++++ EXTRACTED RECORDS ++++

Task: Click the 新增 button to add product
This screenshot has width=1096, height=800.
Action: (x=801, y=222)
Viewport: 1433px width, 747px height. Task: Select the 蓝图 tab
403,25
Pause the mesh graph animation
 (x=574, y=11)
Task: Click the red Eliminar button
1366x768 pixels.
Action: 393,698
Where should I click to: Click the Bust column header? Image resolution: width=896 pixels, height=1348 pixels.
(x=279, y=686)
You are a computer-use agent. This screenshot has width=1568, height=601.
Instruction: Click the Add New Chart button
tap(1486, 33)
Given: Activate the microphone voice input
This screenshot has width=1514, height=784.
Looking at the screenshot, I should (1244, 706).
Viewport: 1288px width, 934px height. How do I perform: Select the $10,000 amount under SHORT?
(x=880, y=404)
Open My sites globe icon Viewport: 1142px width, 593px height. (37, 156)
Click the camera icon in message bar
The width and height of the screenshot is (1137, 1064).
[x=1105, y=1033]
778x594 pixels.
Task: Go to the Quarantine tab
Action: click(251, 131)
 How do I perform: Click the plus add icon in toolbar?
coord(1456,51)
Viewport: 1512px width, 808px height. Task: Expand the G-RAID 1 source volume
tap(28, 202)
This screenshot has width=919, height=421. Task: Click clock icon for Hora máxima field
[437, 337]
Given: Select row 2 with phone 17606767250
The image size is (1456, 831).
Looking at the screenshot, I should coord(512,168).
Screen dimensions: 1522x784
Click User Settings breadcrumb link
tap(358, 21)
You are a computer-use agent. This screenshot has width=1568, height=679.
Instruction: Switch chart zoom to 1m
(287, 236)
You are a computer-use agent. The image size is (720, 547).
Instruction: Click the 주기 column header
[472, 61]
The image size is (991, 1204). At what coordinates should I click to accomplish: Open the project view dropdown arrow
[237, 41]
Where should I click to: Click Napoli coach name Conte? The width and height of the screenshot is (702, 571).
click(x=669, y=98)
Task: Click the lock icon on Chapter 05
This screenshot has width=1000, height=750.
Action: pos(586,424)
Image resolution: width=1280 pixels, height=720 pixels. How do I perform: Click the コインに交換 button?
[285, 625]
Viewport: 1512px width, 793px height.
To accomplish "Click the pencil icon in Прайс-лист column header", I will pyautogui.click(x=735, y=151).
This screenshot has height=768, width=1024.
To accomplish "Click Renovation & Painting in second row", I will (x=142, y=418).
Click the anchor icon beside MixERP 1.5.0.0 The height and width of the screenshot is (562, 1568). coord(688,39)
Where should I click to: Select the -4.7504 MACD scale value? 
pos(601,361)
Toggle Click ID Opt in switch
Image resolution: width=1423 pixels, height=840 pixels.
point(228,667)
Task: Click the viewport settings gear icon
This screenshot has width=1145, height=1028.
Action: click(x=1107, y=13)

++++

Bring together all lines from the listing that contain the word "will".

§ **EXERCISE SOLUTION**:
To accomplish "Click the pencil icon in Прайс-лист column header", I will pyautogui.click(x=735, y=151).
To accomplish "Click Renovation & Painting in second row", I will (x=142, y=418).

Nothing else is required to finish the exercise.